Maybe that’s not fair to the big tech companies out there who decide all this SEO stuff. But regardless of the motivation behind the decision to throw all the SEO writing rules out the window – again – it still messes up the little people.
As such, bloggers and entrepreneurs and underfunded, overworked start-up owners… You’re going to have to get even more passionate than you were before. Because that’s pretty much the only way you’re going to get any online attention these days.
It used to be that you just needed keywords, which you could put anywhere around the site you wanted. The more the better!
Clearly, that was a great way to promote really pathetic writing practices. So the SEO gods changed it. As well they should have.
After that, bloggers and entrepreneurs, start-up owners, medium-sized companies, Fortune 500s and random 15-minutes-of-famers had to compete for attention through a series of practices:
Keep your keywords or key phrases in the title of your article.
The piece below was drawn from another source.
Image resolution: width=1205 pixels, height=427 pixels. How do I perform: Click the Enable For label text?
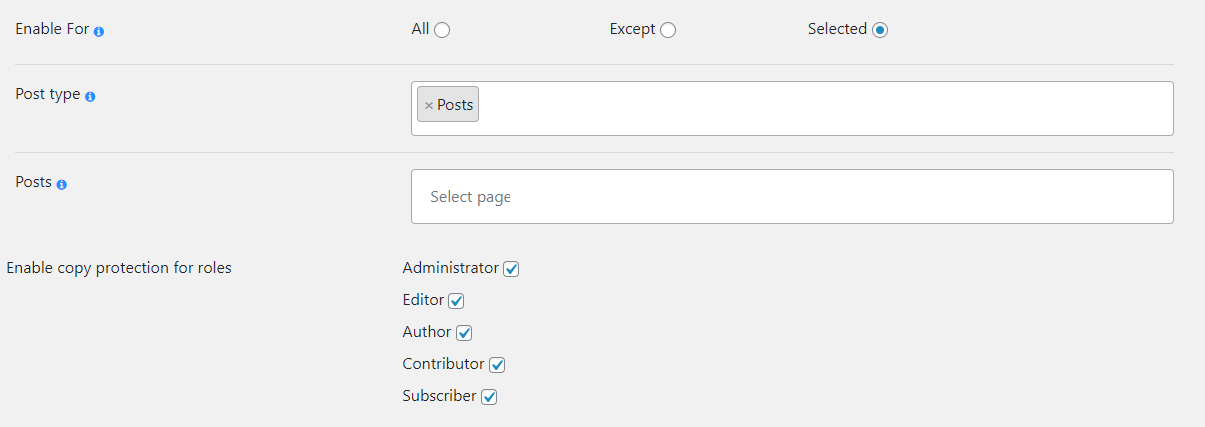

Let your lead sentence or paragraph feature those same keywords or key phrases.
Strategically use them throughout the copy – without going overboard.
Use them again in the last sentence or paragraph.
There were some other rules and suggestions, of course, but those were the biggies when it came to actually writing the content readers would be able to see.
It gave bloggers and entrepreneurs and start-up owners a chance.
But now comes SEO 3.0 (or whatever it may be at this point), where “content is king!” That’s the line you’ll find across any search results if you look up “SEO rules for 2018” or “Best SEO Practices for 2018.”
Content is king.
The thing is though, when they’re talking about “content,” what they really mean is “time.” As in time to write a 1,500 or 2,000-word article that nobody is actually going to read anyway, just skim.
Now, for anyone who doesn’t write for a living, 1,500- or 2,000-word articles might not sound so bad. They’re just words, after all. And there are… what? Maybe 12 words in the average sentence? So that’s 125 to 166 sentences.
Piece of cake!
Except when you consider how many pages that is. In which case, we’re talking 3.75 to 5. Or more.
Who has time to write that?
The answer is nobody except for businesses big enough to hire writers who have no other job but to write. Maybe that’s certain start-ups since they often have backers and funders and all that.
But bloggers and entrepreneurs? They don’t stand a chance.
Which means that content is king, indeed. But in a completely different way than what the SEO experts mean (or say they mean).
Content is king in that it’s all you’ve got going for you. It’s you, your words, your presentation of those words, and then your ability to get those words out to everyone.
Your ability. Not SEOs. Because SEO’s given up on you.
So really and truly, throw all the SEO rules out the window. Then pray you have the passion to do what it’s going to take to get online attention anyway.